Unite ?
In light of the heartbreak and terror happening in the Ukraine, I’ve paused to imagine what it’d be like to live in the middle of a full-on WAR. To watch an army come to take away our land, possessions and/or my life. I imagined my neighbor’s house exploding. I imagined watching friends die and families torn apart. The survivor’s sorrows will be with them for the rest of their lives. We’ve been fortunate not to experience the brutality of that kind of war on our own soil.
But sorrow and mourning come in many forms. It can unite us. We all experience it in one way or another. I just learned of a classmate who lost her two sisters and her brother all within two months. That pain and sense of loss can be, often is, overwhelming. It can break us.
Watching images of Ukrainians attempting to fight back as their cities disintegrate around them, had me longing for wisdom; words of comfort for us and for them. I opened the 2,000 year-old book of Psalms and read this:
“But you, God, see the trouble of the afflicted;
You consider their grief and take it in hand.

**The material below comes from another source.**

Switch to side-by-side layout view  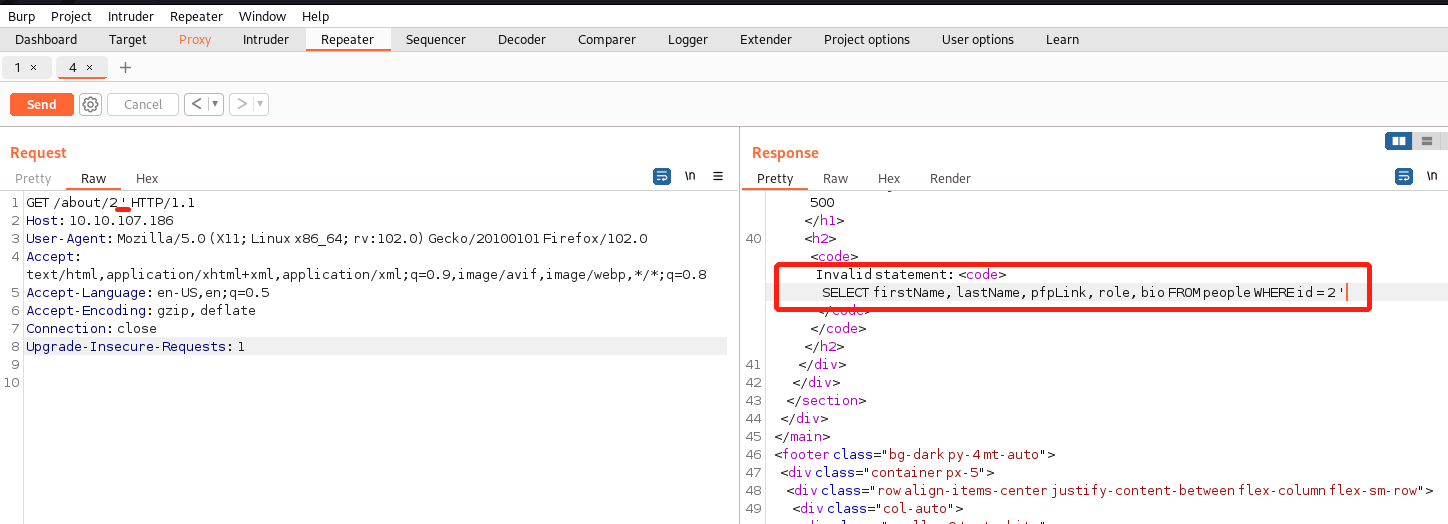(x=1398, y=141)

The victims commit themselves to you;
you are the helper of the fatherless.“ (10:14)
What does it look like when “victims commit themselves to God”?
I saw photos of churches packed tight and overflowing, shoulder to shoulder in crowded streets. People praying and mourning together. Helping / loving our neighbors can be the best way to fight the vortex of deep, debilitating personal grief.
If you are spurred to action, there are many relief organizations that accept donations to help refugees from the Ukraine. Check out: lovedoes.org/ukraine. This group connects donations to over a million refugees who have fled to Poland, a country that has welcomed refugees. The people of Poland are sharing their homes as they remember Hitler’s horrific Nazi invasion of their own country during WWII. Besides helping the refugees, pastors from the LIFE Church are also involved in supporting women and children who remain in the Ukraine.